Opinions & Features

What is #EndSARS? – How hundreds of thousands of Nigeria’s youth brought gov’t to a standstill over rogue police unit

On Sunday, the Nigerian government folded under the pressure of more than three million tweets and hundreds of thousands of young Nigerians who matched in the country’s most influential states to force an end to a notorious police unit accused of state-sanctioned violence against citizens.

The #EndSARS campaign on Twitter rose to number one on the global trend list on Saturday, an unfortunate development for the Nigerian government which had wished to shut down protests that started on Thursday. The attention of the world’s media was provoked and searchlight fell on Abuja and Lagos.

On Sunday, Protests took place in London, a city with a large immigrant Nigerian population as well as in a few other cities outside of the West African country.

SARS is the Special Anti-Robbery Squad that has become a mainstay in Nigeria’s domestic security apparatus for the last three decades. Tasked with tackling urban crime, SARS has only gained the reputation of being an unforgivingly brutal arm of the police who have killed, harassed and tortured many Nigerians, according to the non-profit Amnesty International.

Rapper Cardi B tweeted over the weekend asking for an explanation of what #EndSARS meant. Actor John Boyega, soccer star Raheem Sterling, singer Trey Songz and dozens of Black celebrities in the United States tweeted in support of the campaign.

The show of solidarity came from everywhere including from the youth of Nigeria’s favorite frenemy Ghana and from even South Americans. Explained simply as a Nigeria’s own fight against police brutality, the #EndSARS campaign was easy for ordinary citizens of the world to identify with.

The fight is ongoing even though the Nigerian federal police service says it ordered the “immediate disbandment” of SARS on Sunday? Why has this been met with skepticism?

History of SARS: Failed reforms and disbandment

It comes as a surprise to even many Nigerians but Sunday’s order was the fourth time the federal government had tried to disband or reform SARS, according to Stephanie Busari, the CNN correspondent in Nigeria. But a critical look at the past attempts shows that the orders are given immediately after SARS controversially makes Nigerian headlines.

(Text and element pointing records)

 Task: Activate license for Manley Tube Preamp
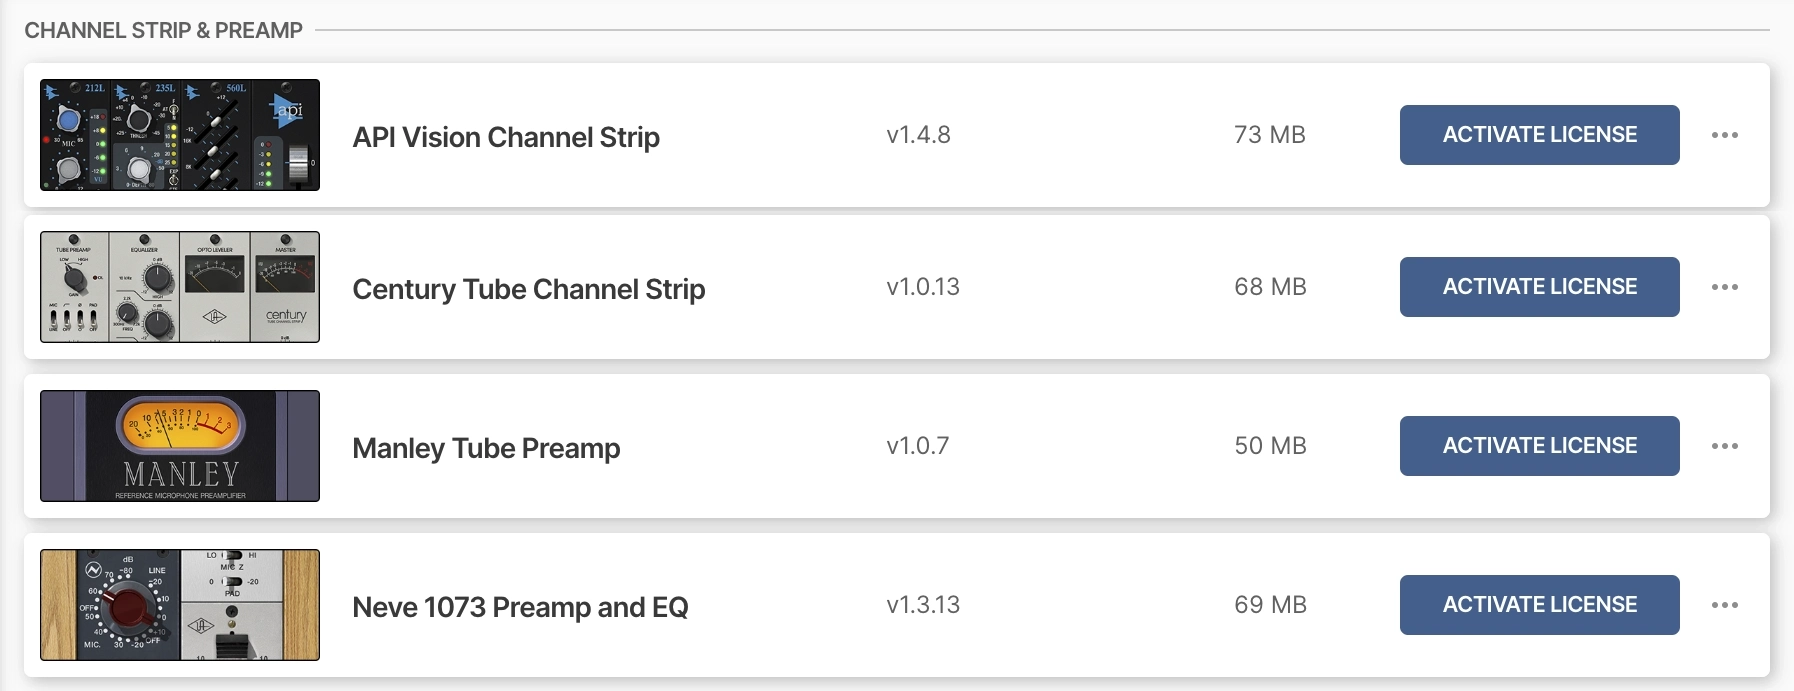point(1539,446)
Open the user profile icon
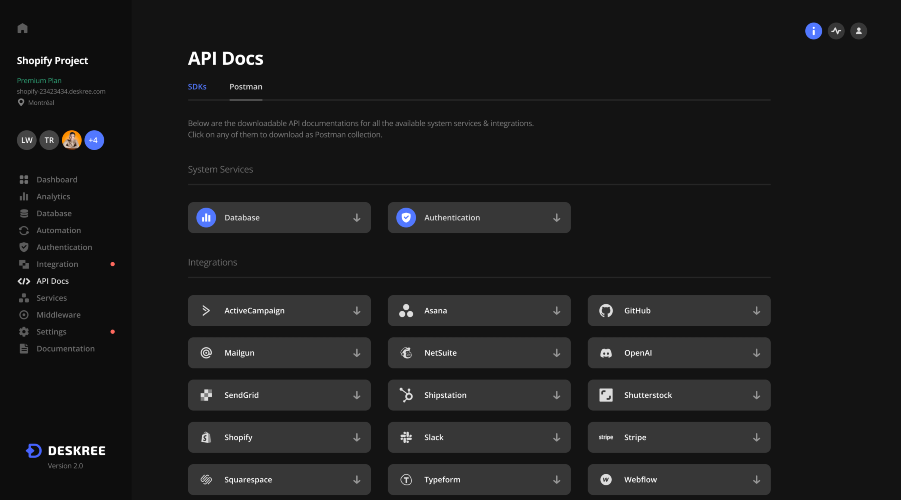Image resolution: width=901 pixels, height=500 pixels. 858,31
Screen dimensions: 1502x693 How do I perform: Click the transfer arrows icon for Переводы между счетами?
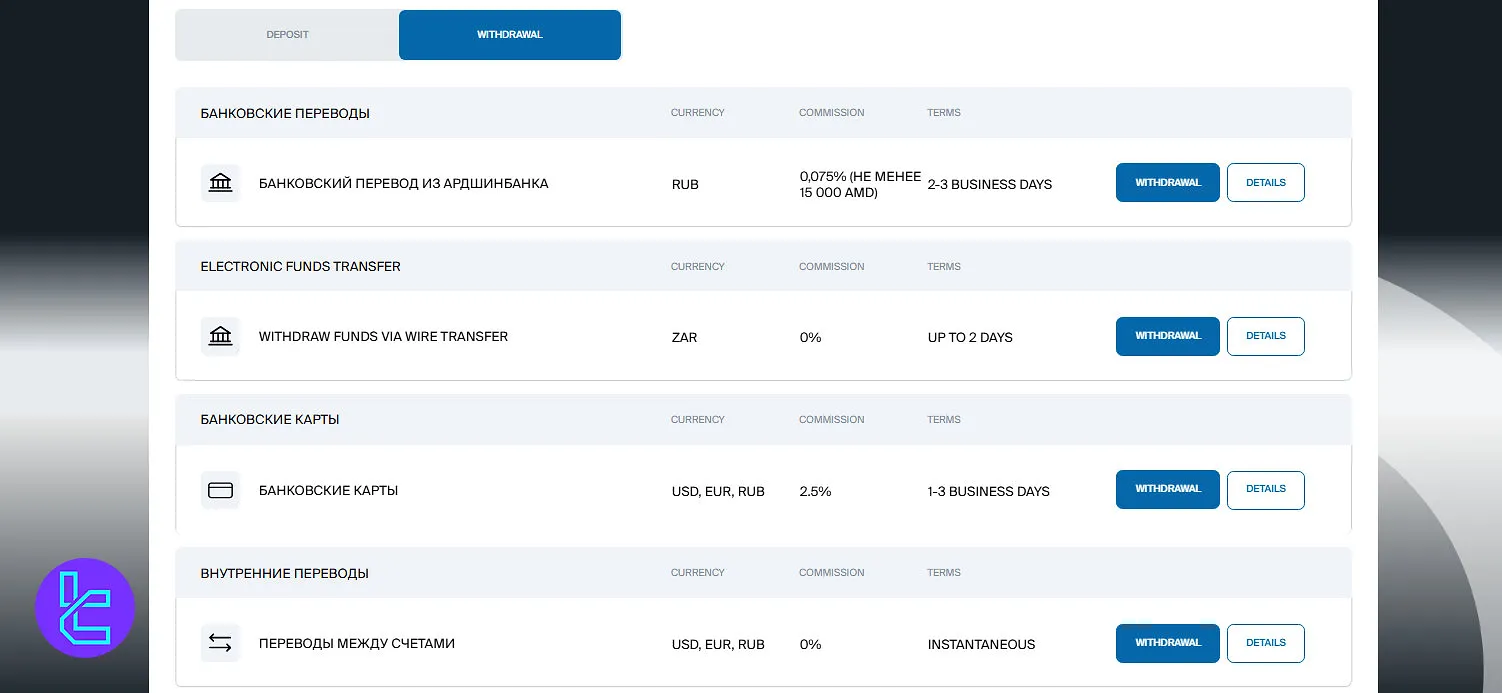[x=220, y=643]
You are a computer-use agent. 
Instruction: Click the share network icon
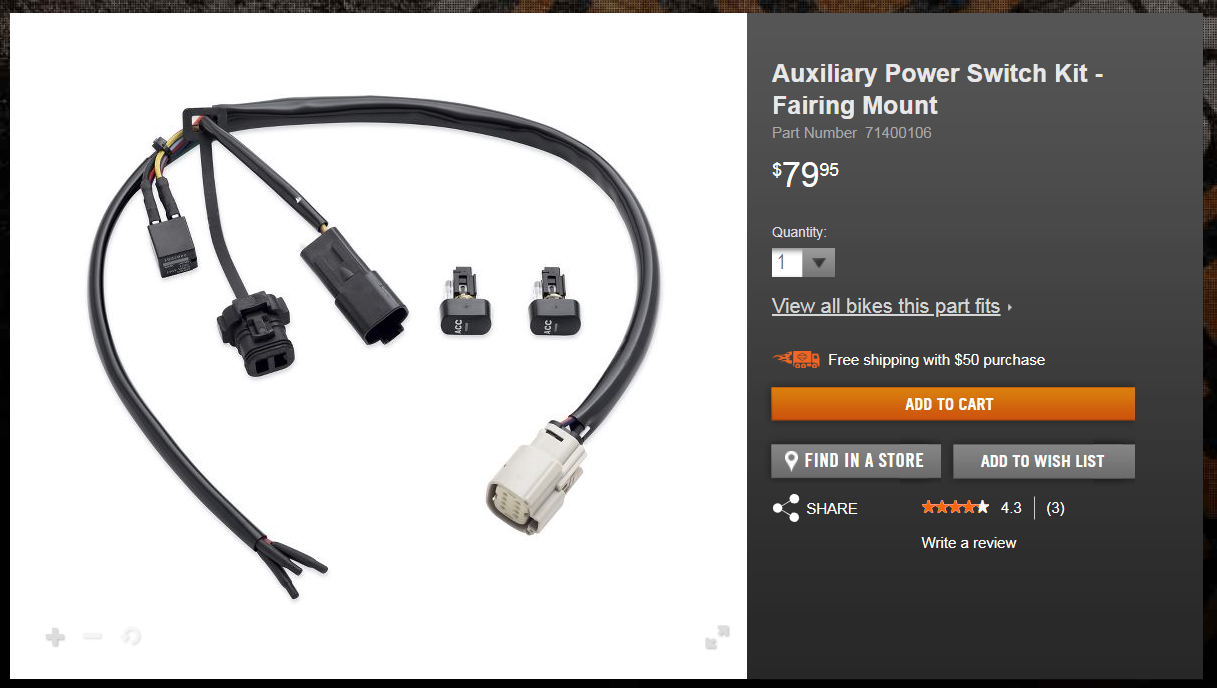click(x=786, y=508)
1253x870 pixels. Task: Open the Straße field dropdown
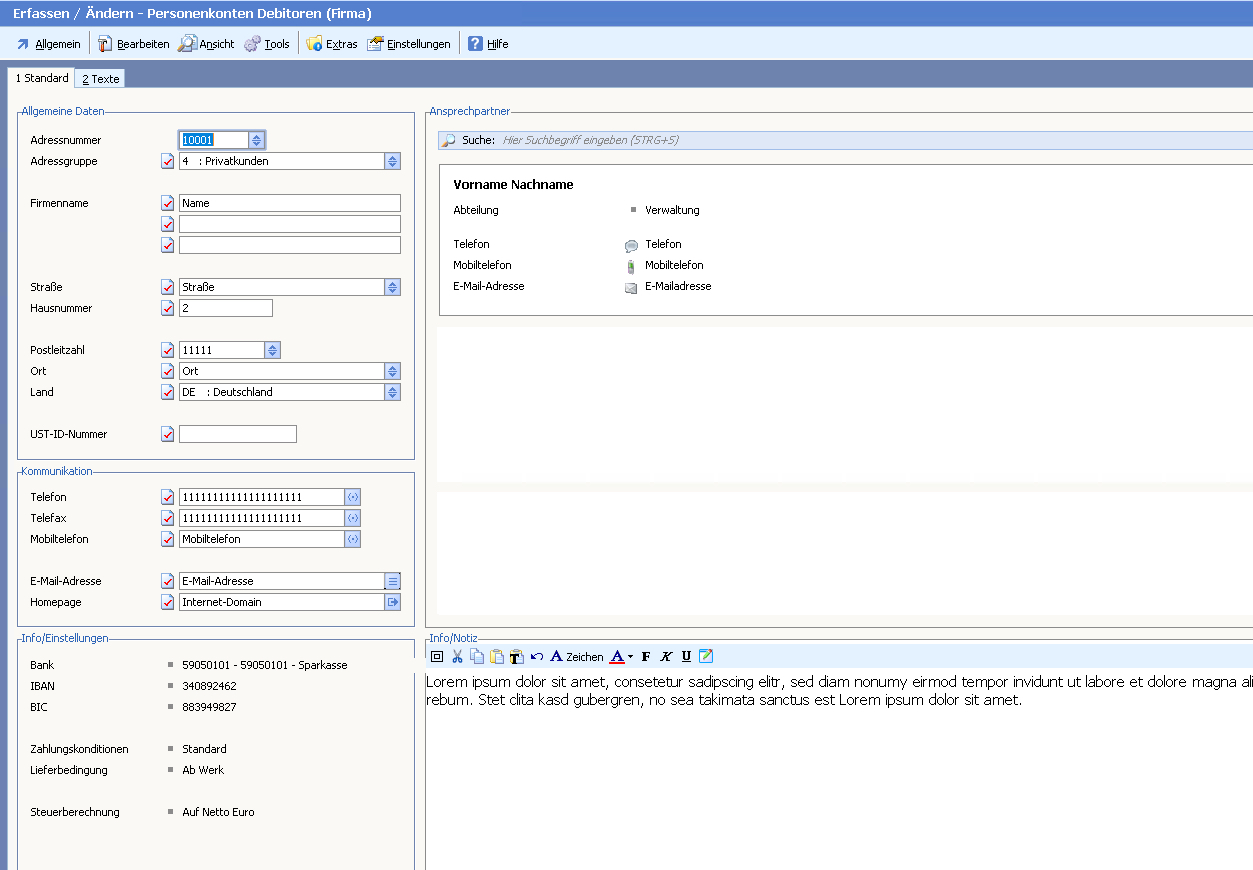tap(393, 287)

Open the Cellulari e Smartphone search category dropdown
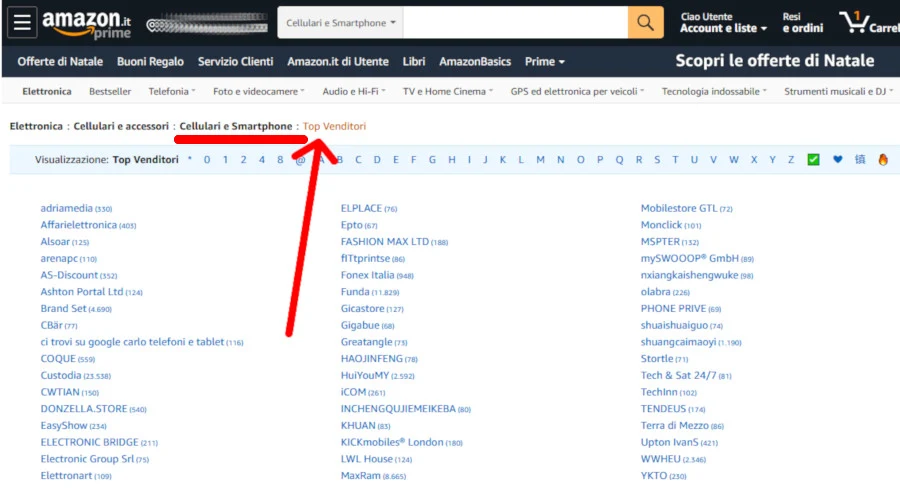(x=340, y=22)
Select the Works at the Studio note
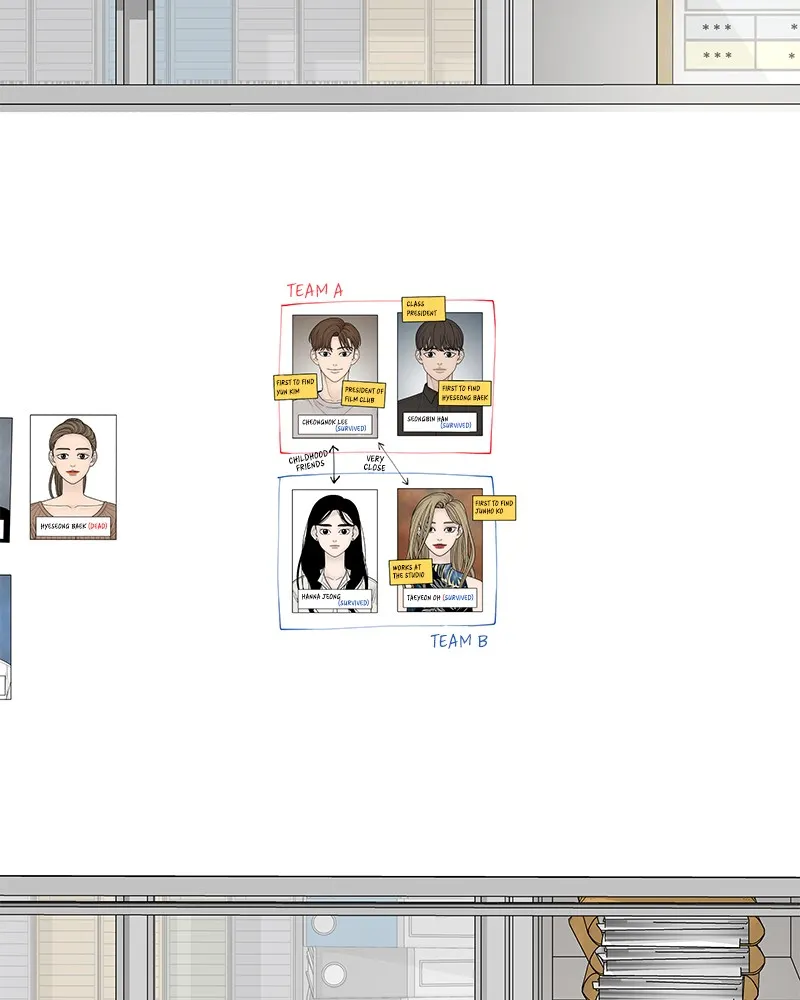Screen dimensions: 800x1000 point(411,571)
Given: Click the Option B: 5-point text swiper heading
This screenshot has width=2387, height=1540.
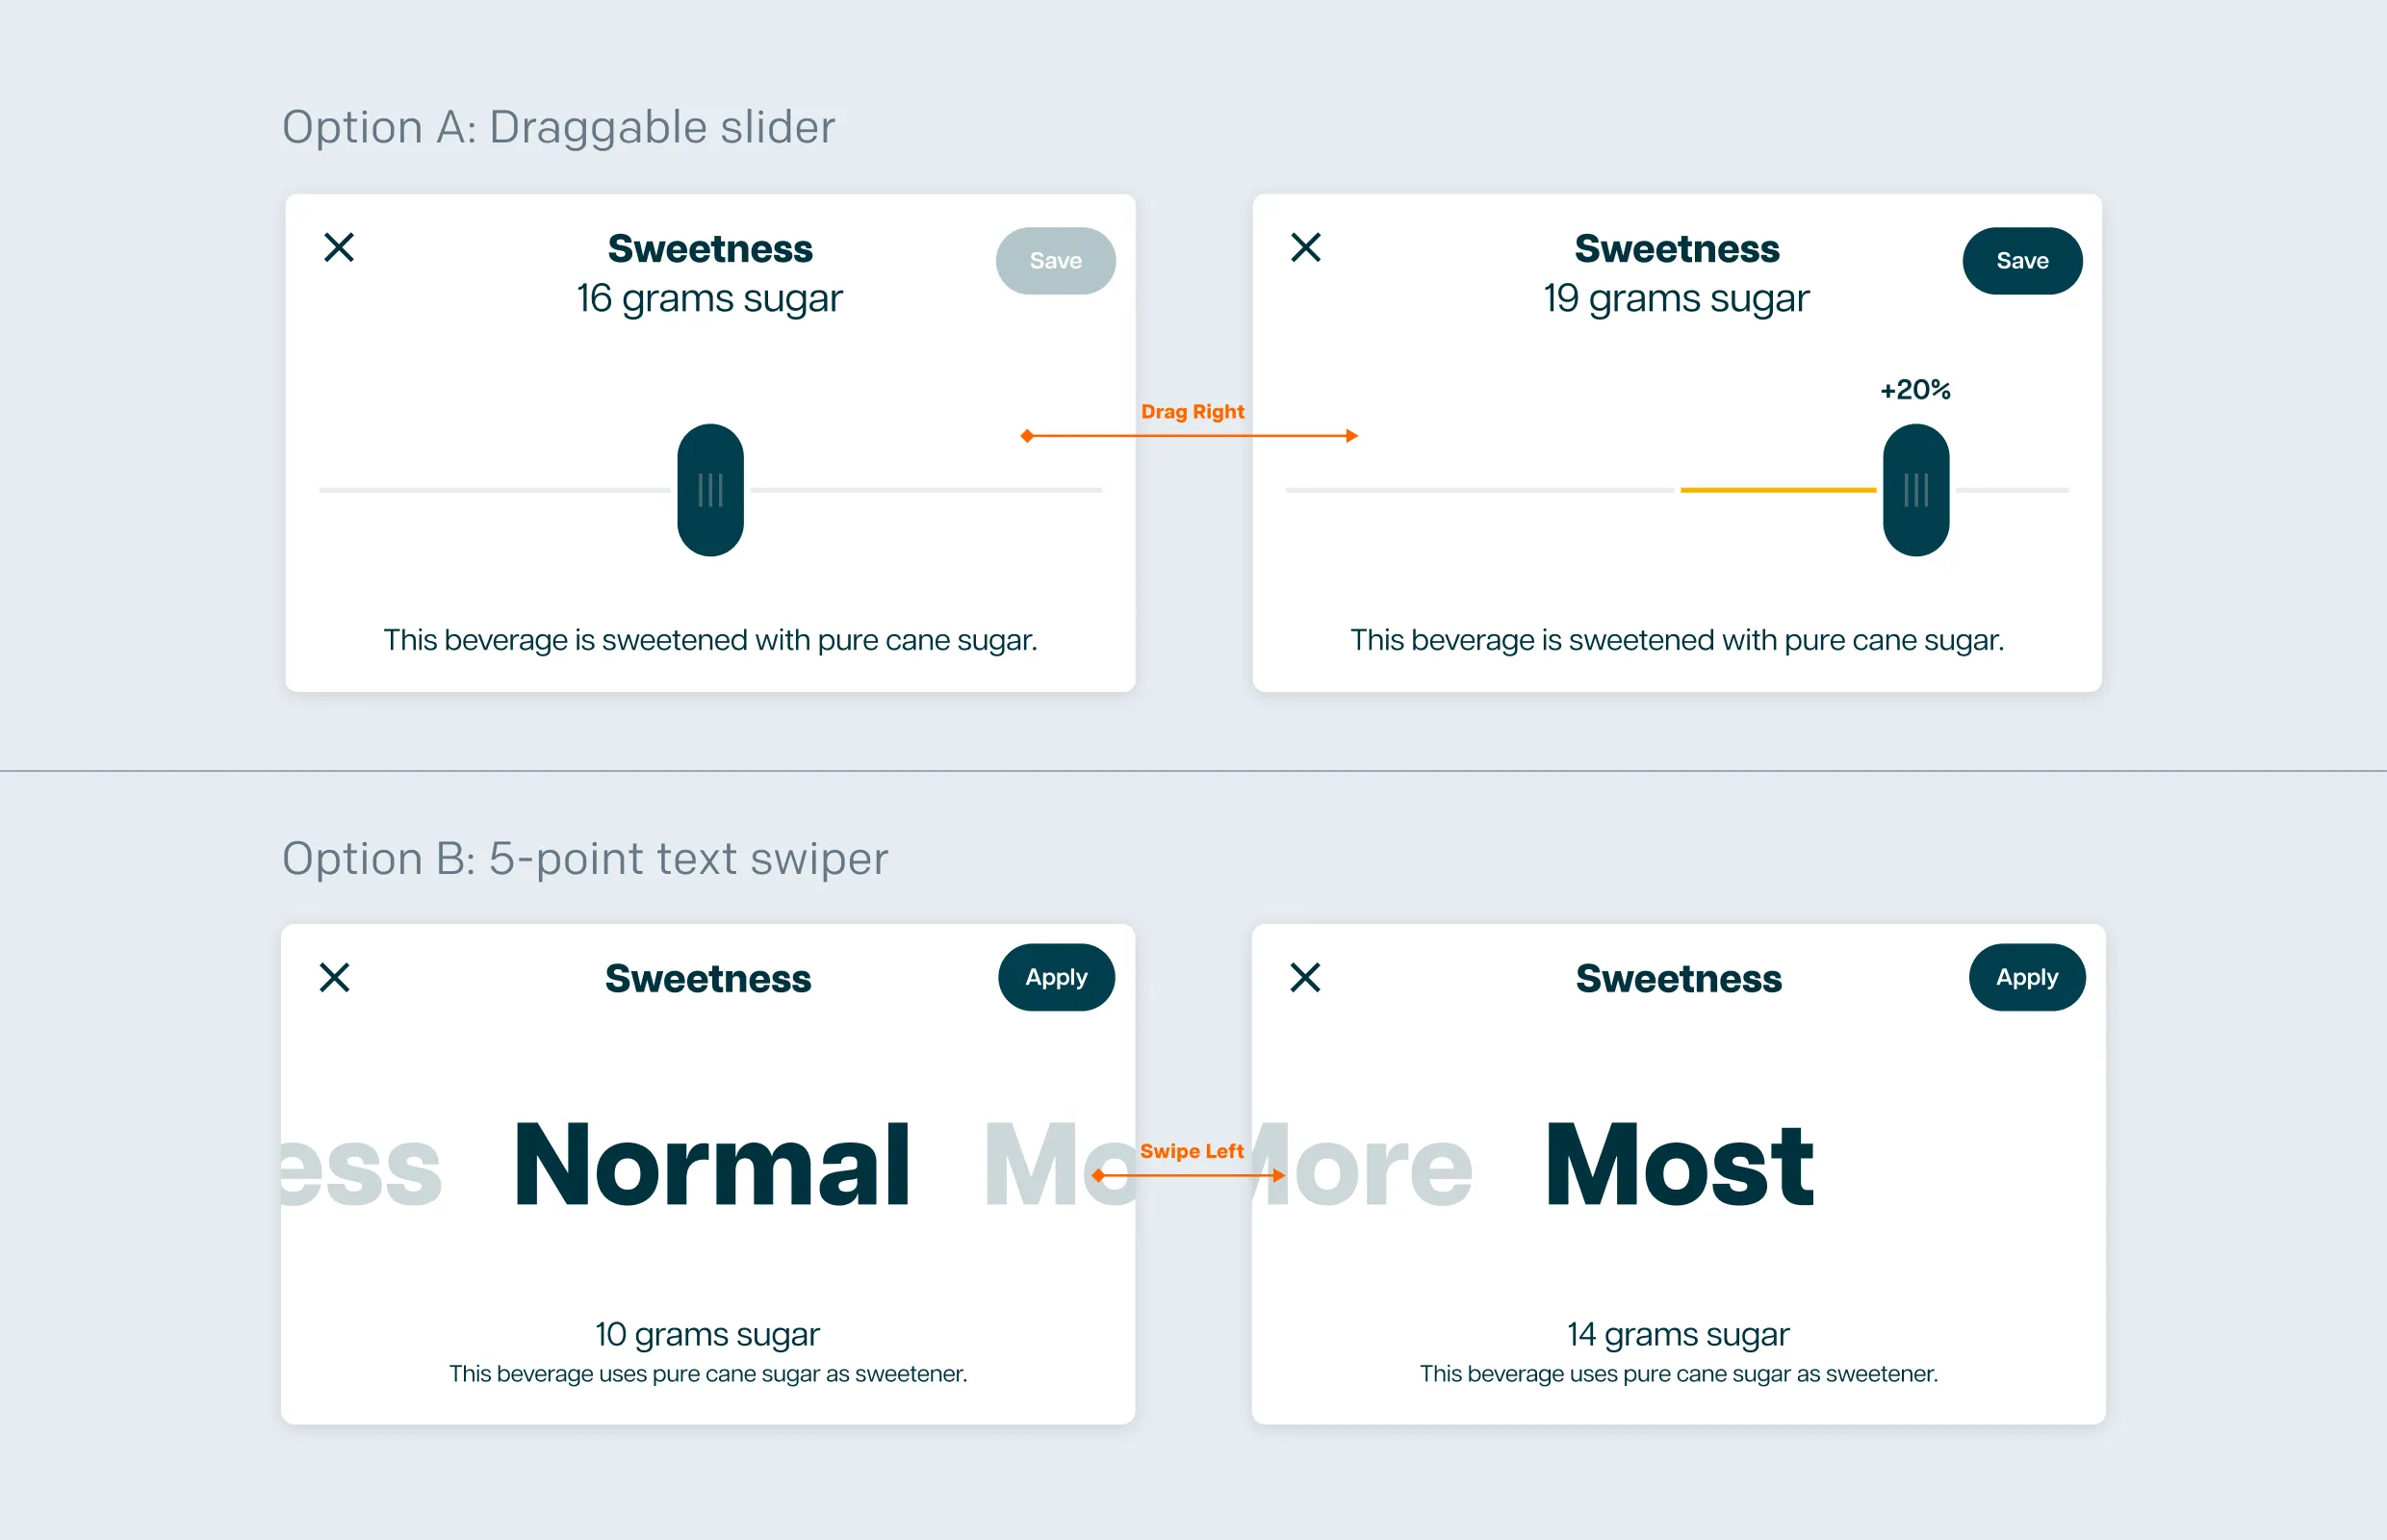Looking at the screenshot, I should click(585, 858).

Problems to solve →
(A) In the #EndSARS article, what is SARS short for?
(B) Extract from the #EndSARS article the passage starting with "On Sunday, Protests" and going on through "non-profit Amnesty International.".
None of this data has any bearing on the work to be done.

The responses →
(A) Special Anti-Robbery Squad

(B)
On Sunday, Protests took place in London, a city with a large immigrant Nigerian population as well as in a few other cities outside of the West African country.

SARS is the Special Anti-Robbery Squad that has become a mainstay in Nigeria’s domestic security apparatus for the last three decades. Tasked with tackling urban crime, SARS has only gained the reputation of being an unforgivingly brutal arm of the police who have killed, harassed and tortured many Nigerians, according to the non-profit Amnesty International.